Outcomes can be both qualitative and quantitative. Instead of just thinking of outcomes and outputs, a good approach that has benefited many is using OKRs. Defining outcomes and key results in a structured way with the teams helps leadership translate their intent into actions at the team level.

OKRs help measure things that matter (Measure What Matters — OKRs | LinkedIn)

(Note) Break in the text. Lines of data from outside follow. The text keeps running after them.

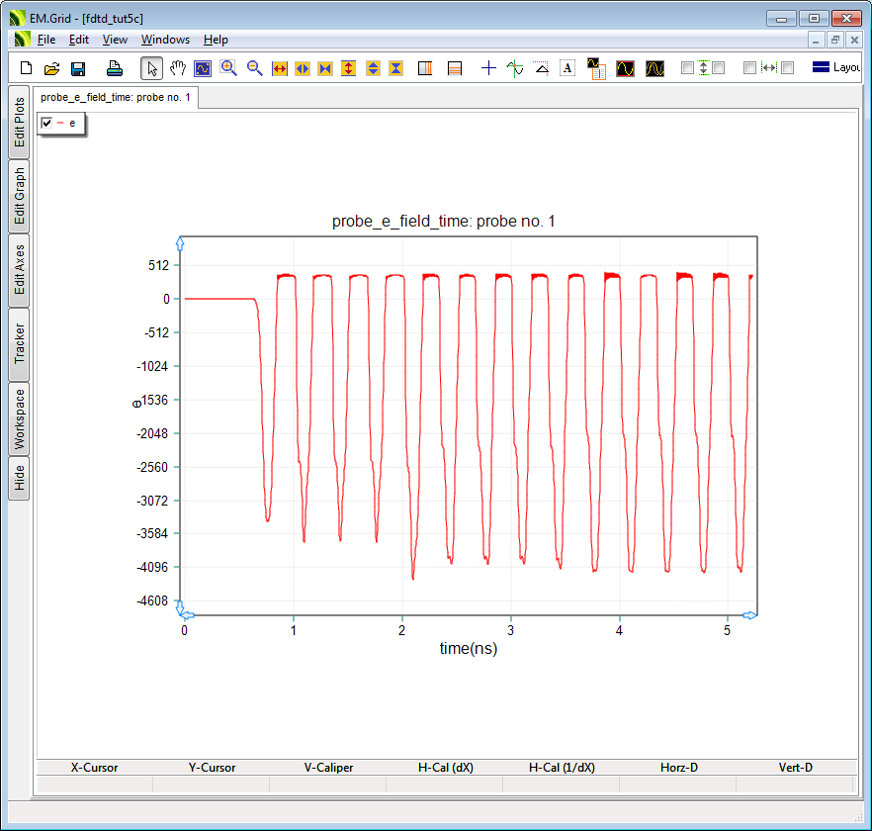This screenshot has height=831, width=872.
Task: Open the Tracker side panel
Action: click(x=19, y=343)
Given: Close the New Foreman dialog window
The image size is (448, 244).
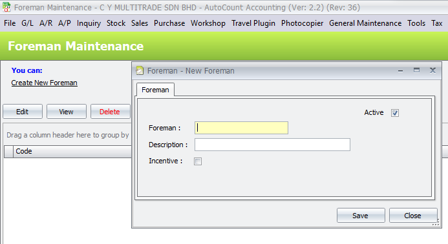Looking at the screenshot, I should (x=433, y=70).
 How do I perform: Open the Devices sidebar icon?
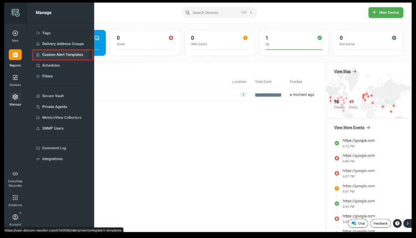pos(15,78)
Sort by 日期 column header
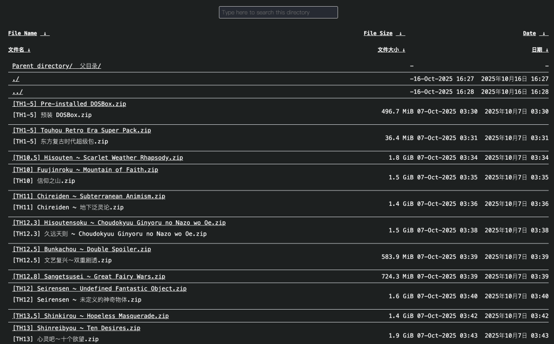This screenshot has width=554, height=344. click(540, 50)
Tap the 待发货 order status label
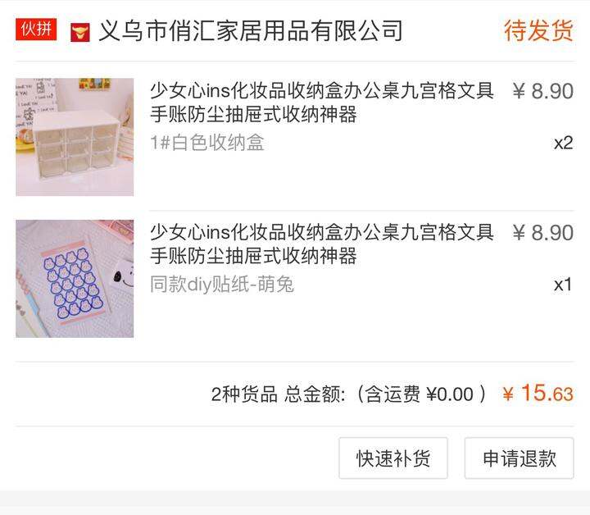590x515 pixels. [x=538, y=30]

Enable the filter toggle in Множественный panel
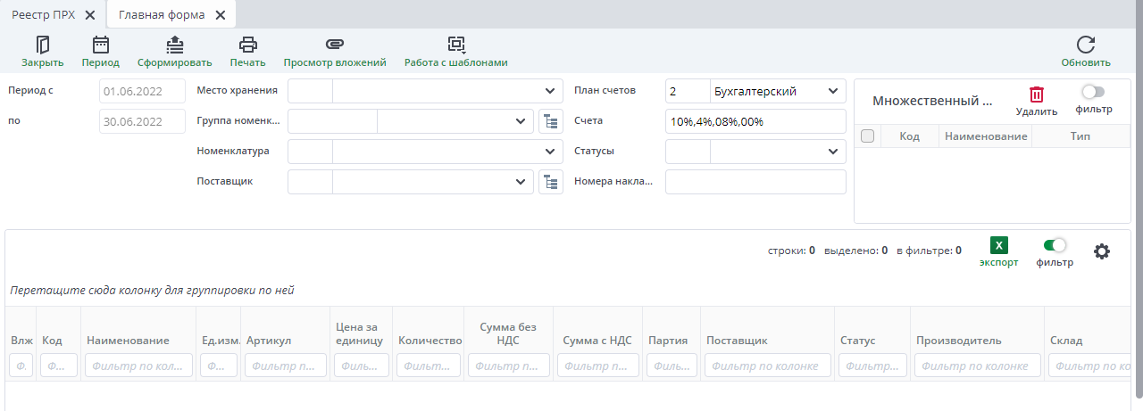pos(1092,92)
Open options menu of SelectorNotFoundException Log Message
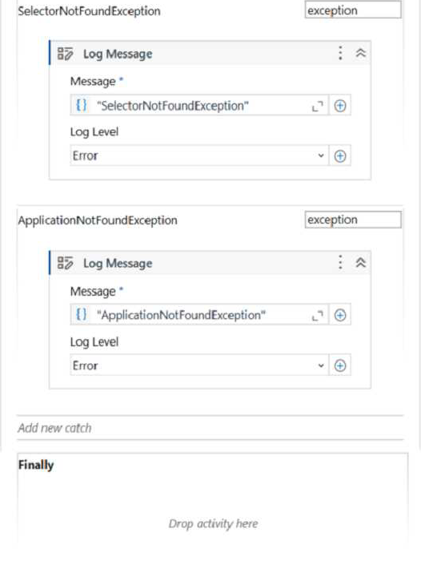This screenshot has height=565, width=421. [x=340, y=54]
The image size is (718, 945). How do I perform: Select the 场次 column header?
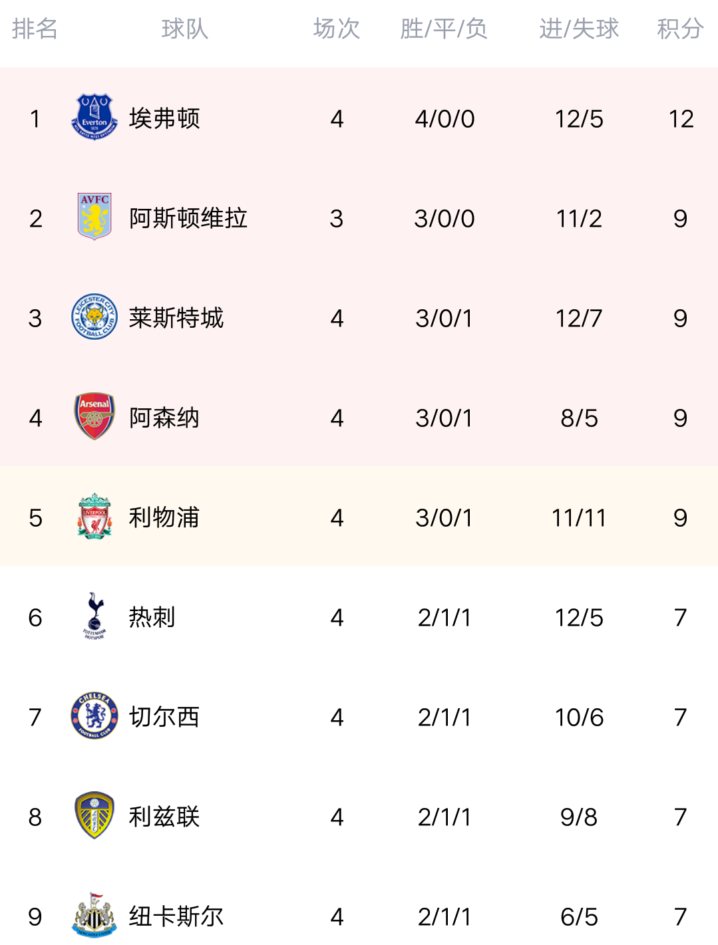coord(337,29)
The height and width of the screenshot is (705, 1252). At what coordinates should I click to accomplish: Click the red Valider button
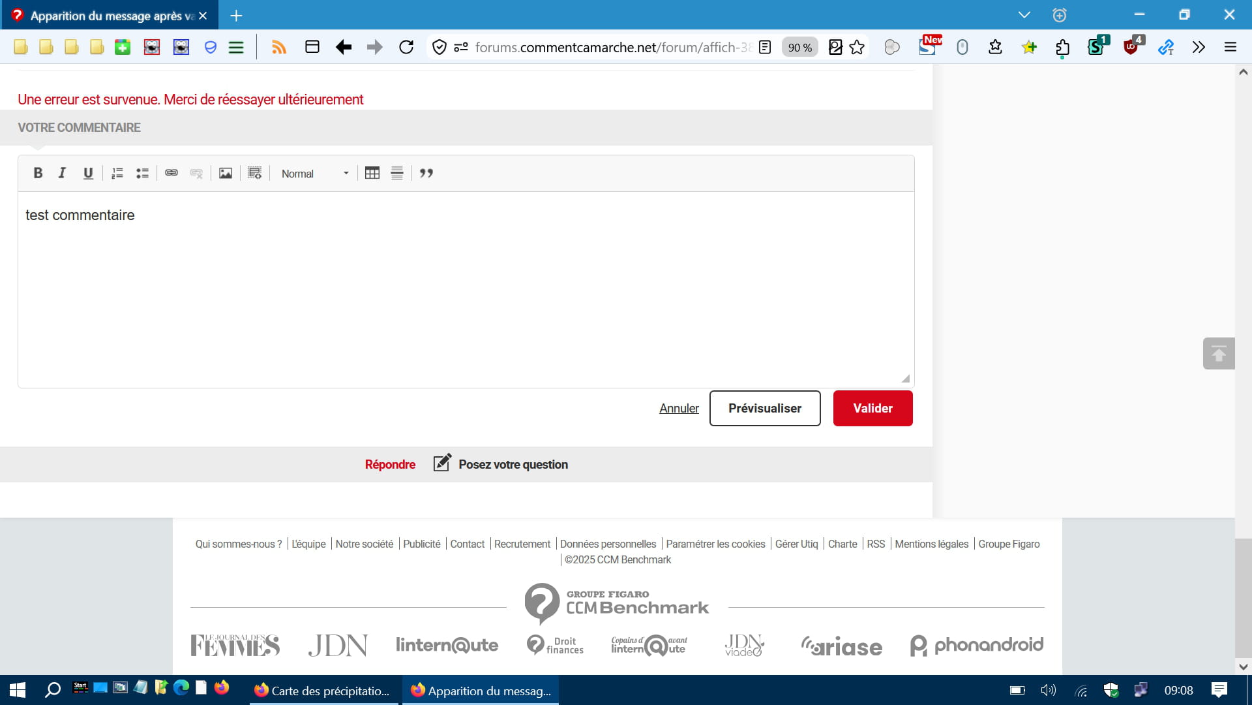(873, 409)
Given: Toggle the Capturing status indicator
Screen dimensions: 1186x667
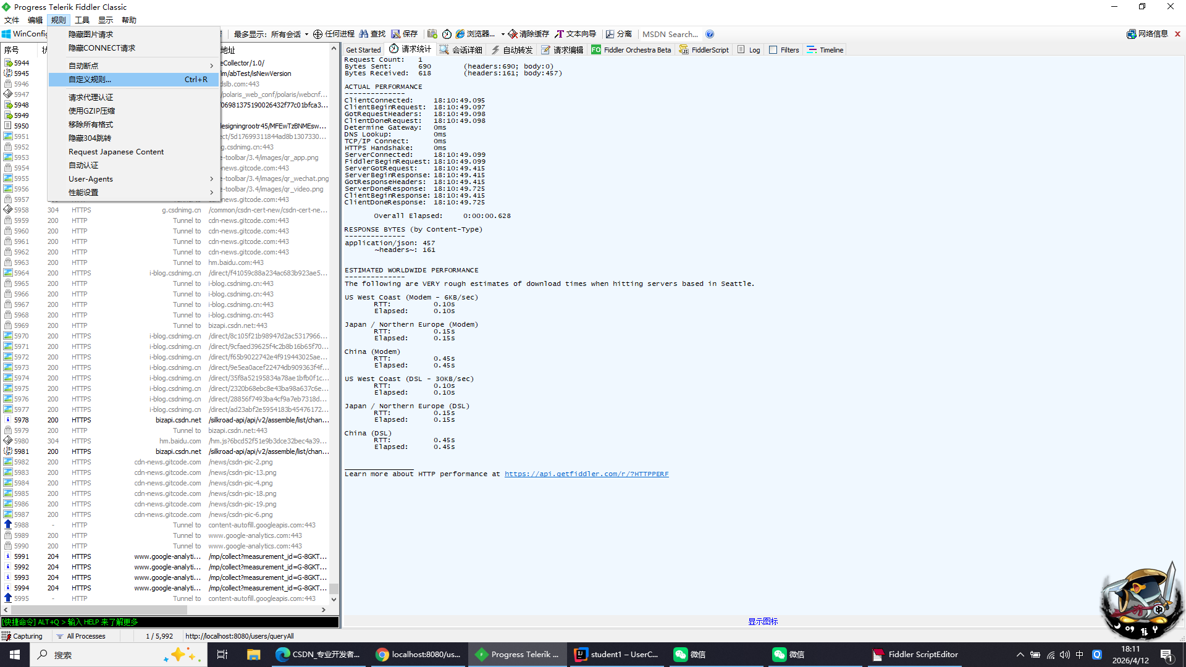Looking at the screenshot, I should (x=22, y=636).
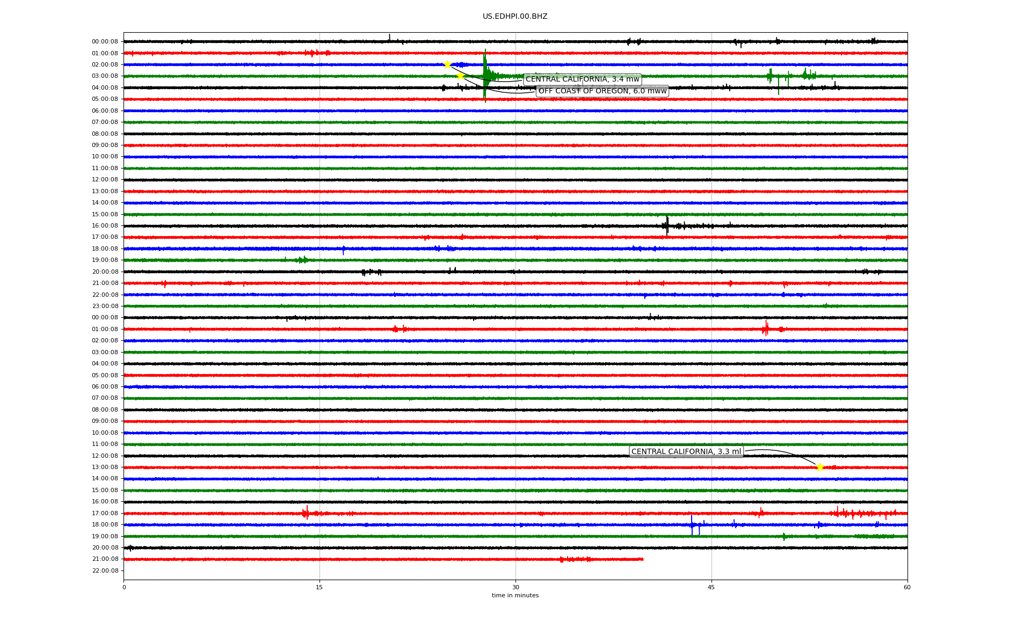Click the end of the last red 21:00:08 trace
The width and height of the screenshot is (1031, 644).
pos(642,559)
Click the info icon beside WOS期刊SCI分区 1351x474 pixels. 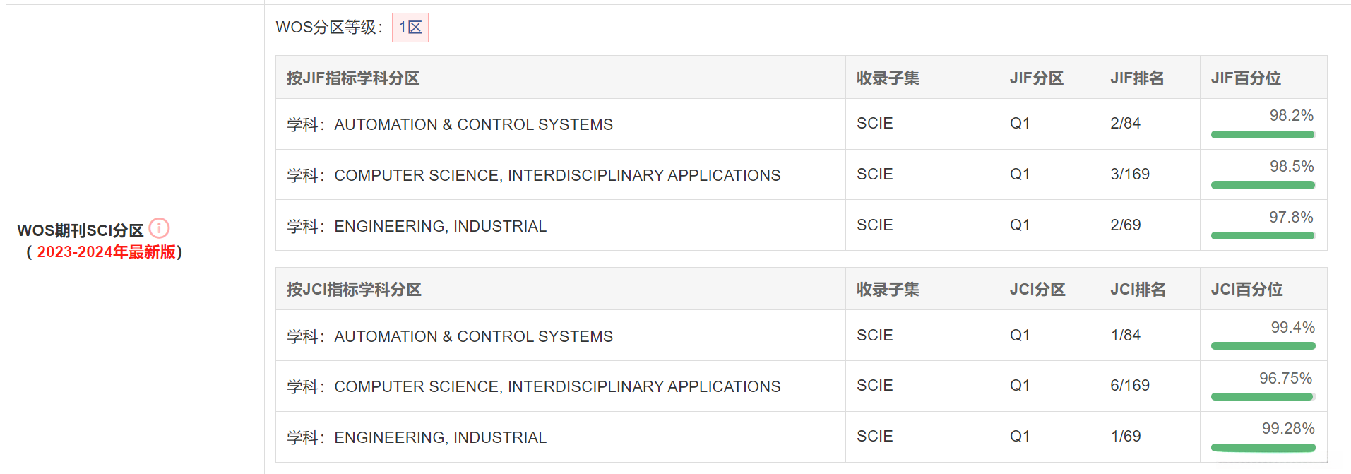point(160,228)
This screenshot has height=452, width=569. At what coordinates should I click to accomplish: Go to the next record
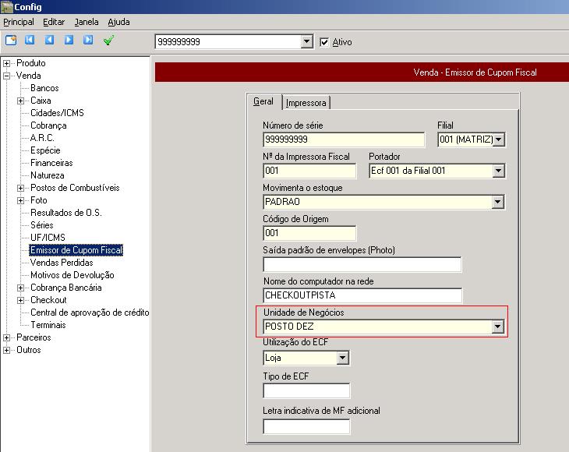pyautogui.click(x=69, y=41)
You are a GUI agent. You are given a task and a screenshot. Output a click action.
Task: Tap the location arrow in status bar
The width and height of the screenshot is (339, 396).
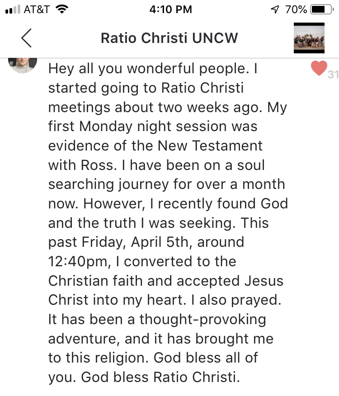[274, 9]
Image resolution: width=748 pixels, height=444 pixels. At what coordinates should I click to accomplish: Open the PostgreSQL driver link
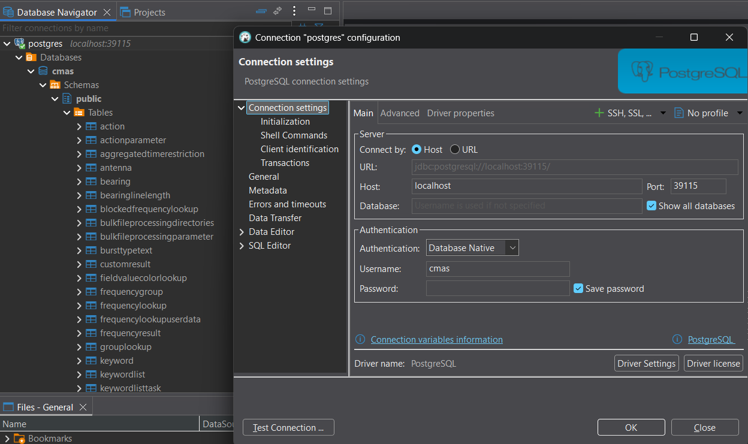pyautogui.click(x=710, y=339)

1️⃣2️⃣ (Part A) Remove barriers that rob the hourly worker of his right to pride of workmanship. The responsibility of supervisors must be changed from sheer numbers to quality.
1️⃣2️⃣ (Part B) Remove barriers that rob people in management and in engineering of their right to pride of workmanship. This means, inter alia, abolishment of the annual or merit rating and of management by objective (see chapter 3).

Employee productivity continues to be a favourite management metric. However, it is such a flawed one. That productivity is often targeted by the classic carrots and stick approach, and research shows that this does not work. With this extrinsic motivation approach, the satisfaction of doing a job well can often get lost in the drive for praise and promotion.

On the other hand, intrinsic motivation works better. People are self-motivated because they have the freedom to do the work they enjoy and are passionate about. The three drivers of autonomy, mastery and purpose allow better leverage for managers to inspire their teams to excellence and have pride in their work. (Three Things that Actually Motivate Employees | hbr.org)

A leader's ultimate goal should be to create an environment where their teams bring their best self to work.

1️⃣3️⃣ Institute a vigorous program of education and self-improvement.

Learning and training are different. Employees can be trained on skills, but they learn how to apply those skills for business outcomes on the job and with self-effort. Fostering a learning culture in the workplace encourages employees to go beyond formal training and gain skills that make them better with each passing day.

A learning culture is an environment that demonstrates and encourages individual and organizational learning. It is a culture where gaining and sharing knowledge is prioritized, valued, and rewarded. It becomes part of the ecosystem of the organization. (Source)

Research from LinkedIn shows that half of today's most in-demand skills weren't even on the list three years ago. So fostering a learning culture is of paramount importance (4 Ways to Create a Learning Culture on Your Team | hbr.org).

1️⃣4️⃣ Put everybody in the company to work to accomplish the transformation. The transformation is everybody’s job

We live in an age of digital transformation. The top three digital transformation trends include change management, growing cloud migration, and advanced technology like Artificial Intelligence, Machine Learning (Top 9 Digital Transformation Trends in 2023 (theecmconsultant.com).

These changes impact everyone in the organisation, not just production operations but even front office operations, Sales, HR and more. Everyone will need to play their part for an organisation to remain truly competitive and resilient, and the transformation has to be everybody's job.

The Wrap

At the end of a long piece, I would say Deming's 14 points are as relevant in 2023 as they were in 1982. Leaders will only gain from thoroughly appreciating these points and using them as they lead increasingly complex organisations.